The film features Hollywood clips that show pigs across the personality spectrum — from cute and cuddly (Babe) to man-eating wild boars (Hannibal). There’s also a “Family Guy” segment about “a pig who refuses to eat Jews.”

‘Magnificent Beast’ visits with pet pig owners as part of the film’s exploration of the domestic pig and the relationship between pigs and humans. (Courtesy Donkey Universe Films)

As Freidenreich explains in the film, the pork taboo in Judaism is rooted in two separate biblical passages outlining animals that are clean and unclean to eat. Pigs fall under the category of quadruped land animals, and to be considered clean, such species must have split hooves and chew their cud. Pigs have split hooves, but they don’t chew their cud — rendering them unclean.

While the prohibition is clear, its origins seem less so.

“There are very different opinions on where the pig taboo comes from,” Josh Gerritsen said. “All of the archaeologists [interviewed in the film] are friends and colleagues. They said, ‘I respect so-and-so, but they’re wrong. This is the reason.’”

Zooarchaeologist Katheryn Twiss of Stony Brook University explains the genetic changes that came with the domestication of the pig in ‘Magnificent Beast.’ (Courtesy Donkey Universe Films)

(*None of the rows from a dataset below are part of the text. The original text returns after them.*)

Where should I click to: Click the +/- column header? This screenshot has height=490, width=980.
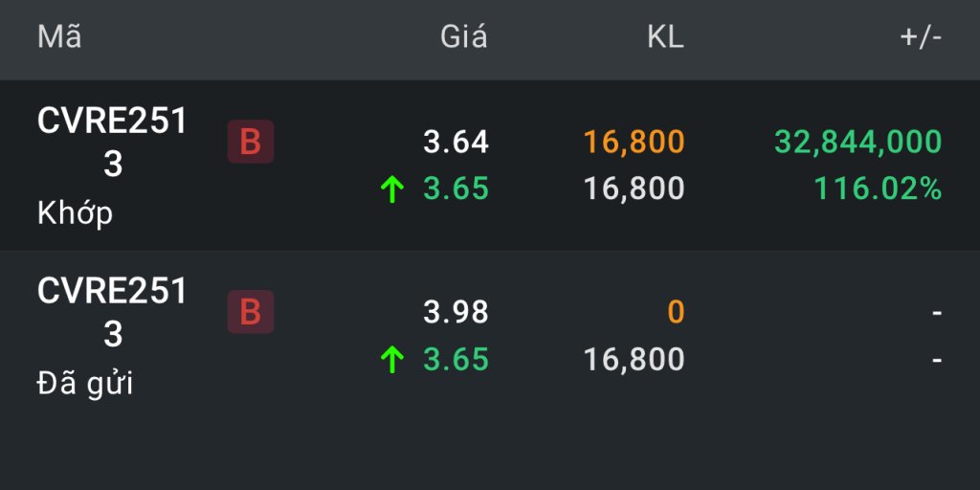pyautogui.click(x=921, y=37)
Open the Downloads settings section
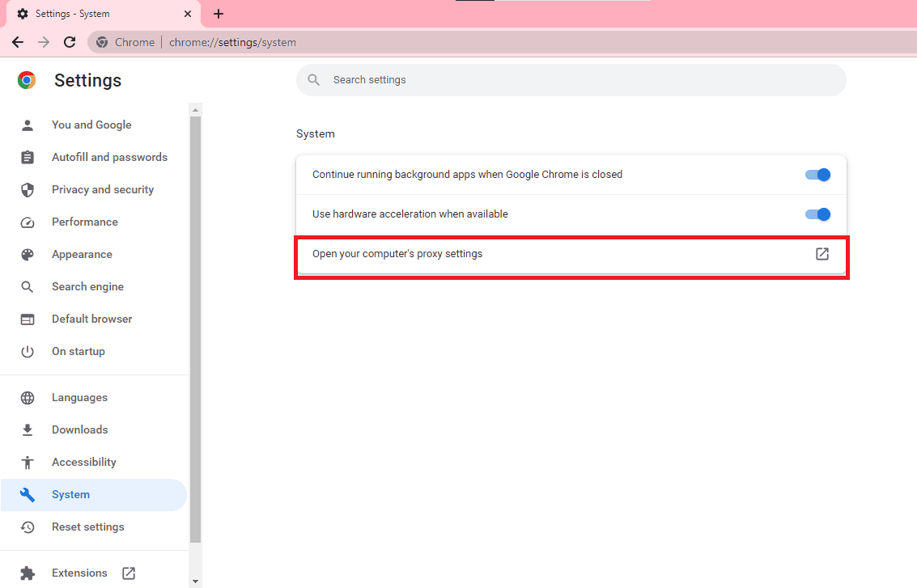 point(79,429)
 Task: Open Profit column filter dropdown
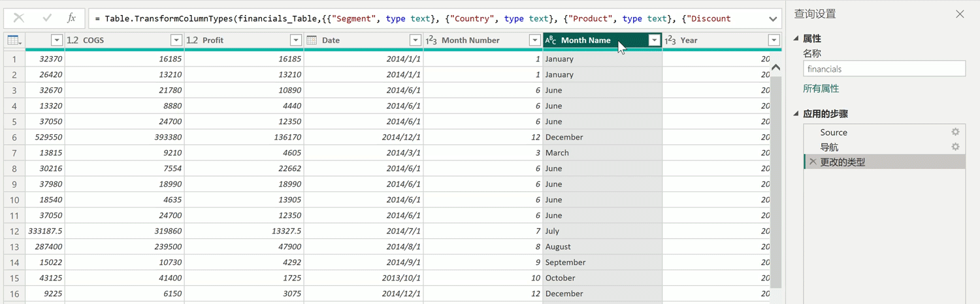click(295, 40)
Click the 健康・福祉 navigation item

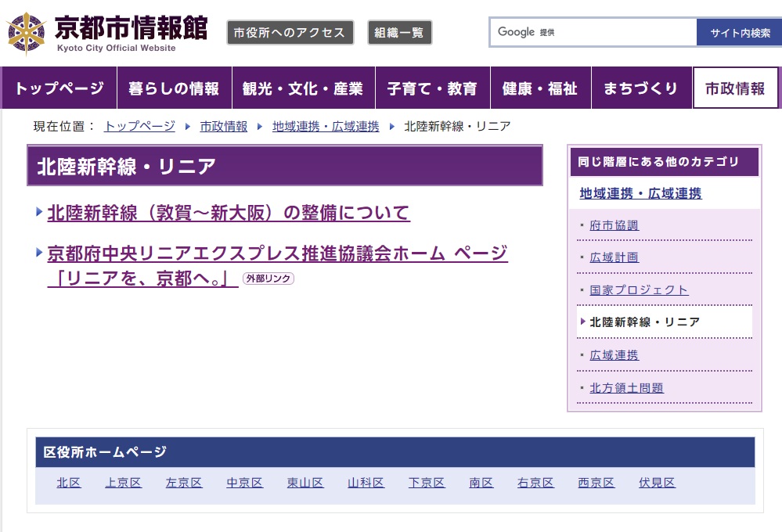(539, 88)
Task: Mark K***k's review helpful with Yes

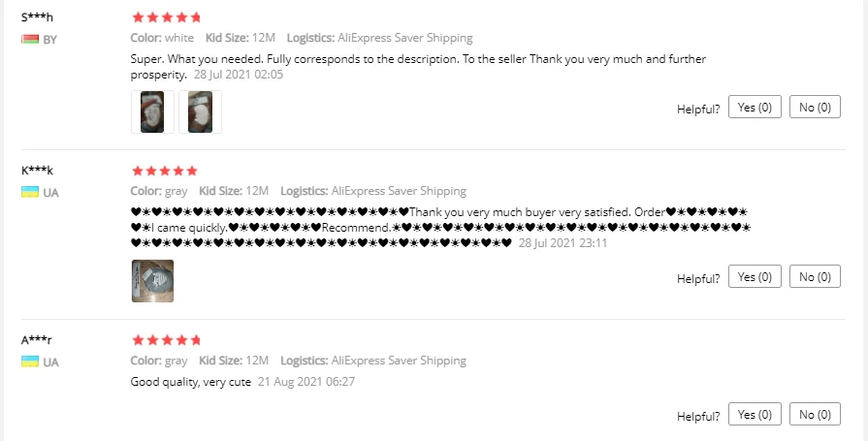Action: [755, 276]
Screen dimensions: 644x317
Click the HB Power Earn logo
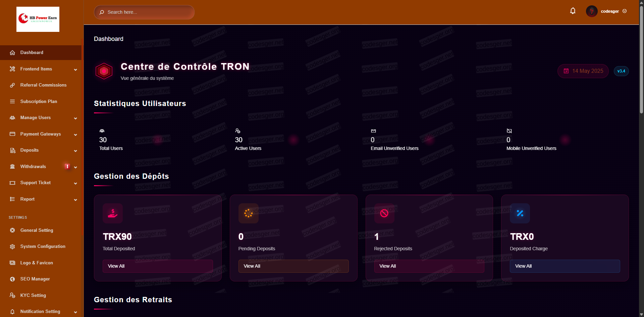click(38, 19)
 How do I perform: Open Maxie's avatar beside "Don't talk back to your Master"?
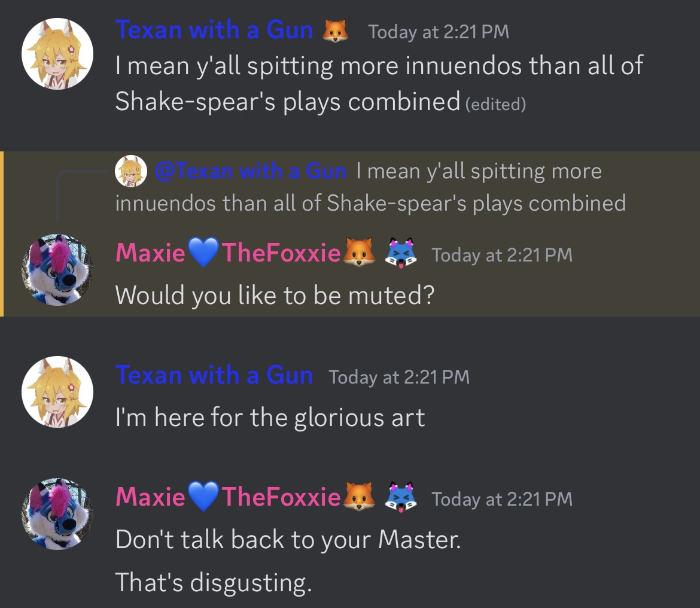(x=57, y=514)
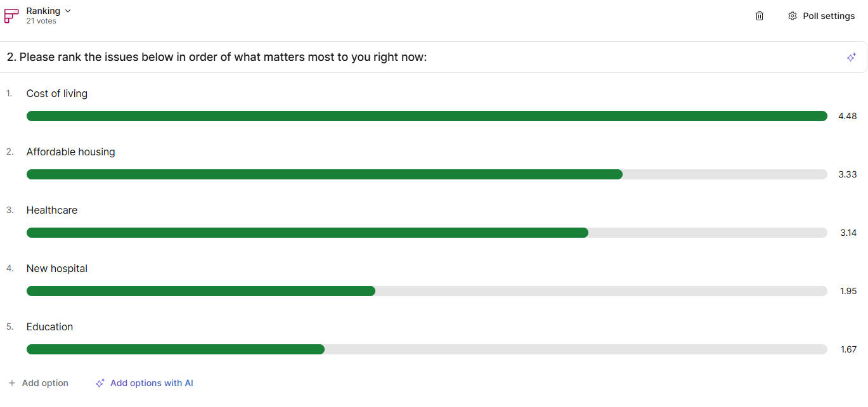The width and height of the screenshot is (868, 407).
Task: Select the Cost of living option
Action: point(57,93)
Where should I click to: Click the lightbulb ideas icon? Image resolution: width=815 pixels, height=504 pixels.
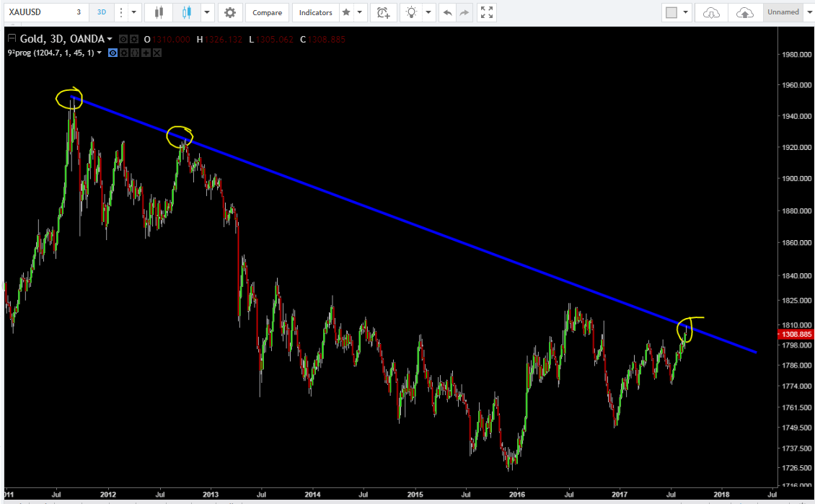(411, 12)
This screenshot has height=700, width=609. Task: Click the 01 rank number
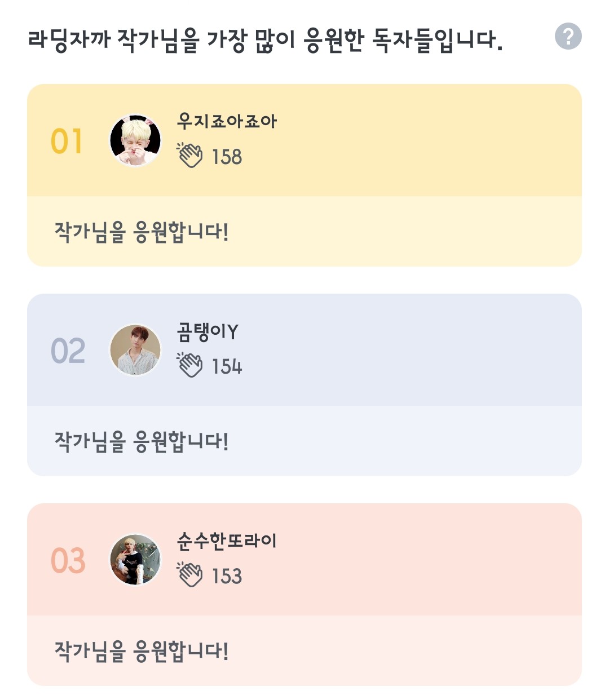(x=67, y=141)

In the film, some experts suggest that the ancient Israelites picked up the taboo when they were slaves in Egypt. Salima Ikram, an Egyptologist at American University, notes that pigs were associated with Set, the god of chaos, and that while many animals were mummified as pets or food for the afterlife, pig mummies have never been found. Yet there are complexities, she adds: Although the pharaoh ate cow, poor and middle-class Egyptians ate pork. Freidenreich cites another complication — archaeologists still haven’t found evidence of the mass exodus chronicled in the Bible and depicted in another Hollywood clip: “The Ten Commandments.”

Ikram, Freidenreich and other scholars suggest alternative possibilities. She suggests that there was a distaste for pigs’ proclivity to eat carrion or their young, while he wonders whether the Israelites feared the ecological damage pigs could do to a pair of species that were kosher — sheep and goats.

Regardless of the reason, Ikram notes the longstanding nature of the taboo not only in Judaism, but also in Islam under halal. (Even in Israel, the taboo is not uniformly followed, as New York Times journalist Thomas Friedman discovered when he encountered “white steak” at an Ashkelon restaurant — an anecdote he shared in his memoir “From Beirut to Jerusalem.”) Over the centuries, as the ever-so-adaptable pig spread across the globe and became domesticated and incorporated into the cuisine of many different cultures, Freidenreich says that Jews had additional incentives to maintain the pork taboo.

The pig “really becomes a symbolic marker of ‘are you Jewish’ or ‘are you not Jewish,’ even ‘are you anti-Jewish,’” Freidenreich says in the film. “Jews become very skeptical about associating themselves with pigs. Rabbis forbade Jews from trading pigs, participating in the sale and distribution of pork.”

‘Magnificent Beast’ looks at the history of the pig through centuries of civilization, and the ways in which it has been revered as well as reviled. (Courtesy Donkey Universe Films)

And yet, in America, things became a little more fluid for immigrant Jews — especially in New York City, where the Lower East Side bordered Chinatown. The filmmakers track an informal but well-chronicled exemption from kashrut — Chinese restaurants. Although the Trefa Banquet did not include pork on the menu, Jews became comfortable ordering it in a Chinese restaurant for various reasons. Freidenreich suggests that Jews of the era liked what they saw as the cosmopolitanism of Chinese food, and also that it did not represent the antisemitic Europe they had just fled.

“There was a feeling of safety in a Chinese restaurant,” Tess Gerritsen said. And, she added, “Maybe a little pork in an egg roll would be ‘safe treif’… not the same as ham for Easter.”

The Gerritsens learned enough about pigs to hope that people will have a newfound respect for them — whether they eat pork or not.

“They’re intellectual and maternal,” Josh Gerritsen said. “They think and feel just like any other animal. Arguably, they’re more intelligent than dogs. If you do eat pork, understand that, respect that, really honor the animal.”